Anyone following the news knows that we’ve got an election coming up, but it doesn’t really hit home until you start getting voter information and absentee ballots in the mail. I got mine in the mail last week along with just about everyone else in the San Francisco Bay area.
While the presidential primary and other initiatives are taking up a lot of space on the June 7 ballot in the Bay Area, I want to make sure that people don’t overlook Measure AA. Quite simply, this is the most important opportunity we’ll have in our lifetimes to safeguard habitat for birds in San Francisco Bay.
Called the Clean and Healthy Bay ballot measure, Measure AA will raise $500 million over the next 20 years for wetland restoration. Historically, San Francisco Bay had 200,000 acres of wetland habitat. There are only about 40,000 acres left.

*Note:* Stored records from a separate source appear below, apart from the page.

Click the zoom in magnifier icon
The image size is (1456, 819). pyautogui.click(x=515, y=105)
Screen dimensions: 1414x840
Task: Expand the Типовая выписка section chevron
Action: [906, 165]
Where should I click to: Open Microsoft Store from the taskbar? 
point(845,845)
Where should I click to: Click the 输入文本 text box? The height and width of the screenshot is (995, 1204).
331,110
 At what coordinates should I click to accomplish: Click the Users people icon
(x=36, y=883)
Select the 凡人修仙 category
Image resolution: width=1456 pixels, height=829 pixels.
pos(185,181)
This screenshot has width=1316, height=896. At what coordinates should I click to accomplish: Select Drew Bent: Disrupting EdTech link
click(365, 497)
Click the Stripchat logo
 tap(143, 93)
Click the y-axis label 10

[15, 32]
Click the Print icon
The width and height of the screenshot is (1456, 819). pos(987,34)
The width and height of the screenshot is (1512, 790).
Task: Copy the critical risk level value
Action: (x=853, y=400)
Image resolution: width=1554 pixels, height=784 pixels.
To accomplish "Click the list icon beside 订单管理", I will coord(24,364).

Despite this loss of habitat, more than a million shorebirds and waterfowl use San Francisco Bay habitat at the height of migration, making it one of the most important places for birds in the Western Hemisphere. The area includes twelve spots designated as Important Bird Areas due to the high number of rare and endangered bird species as well as the sheer number of birds supported by the bay and surrounding wetlands.
I’ve been thrilled at the sight of San Francisco Bay’s birds since I was a little girl, driving down 80 with my parents from Folsom, where I grew up, to visit family in Oakland and in the city. I always made it a point to sit on the right side of the car to see the thousands of shorebirds and ducks on the mudflats in Richmond and Berkeley.
So many birds -- Greater and Lesser Scaup, Bufflehead, Ruddy Ducks. Surf Scoters, Willets, Marbled Godwits, grebes, Wigeon, Pintails, Coots, Cormorants and Loons. Oh, and the Long-billed Curlews, always a favorite with me and my dad.
San Francisco Bay has so much to offer for people – food, entertainment, cultural diversity, booming tech economy, you name it – that it’s easy to forget that the natural world has a tremendous foothold right here within our midst. And these natural treasures are a vital part of what we value in this place, and are worth protecting.
The birds aren’t the only reason to vote for Measure AA, but they’re a great reason. I invite you to learn more about the measure on our website.
My hope is that when you fill out your absentee ballots in the coming days, you’ll remember for vote YES on Measure AA.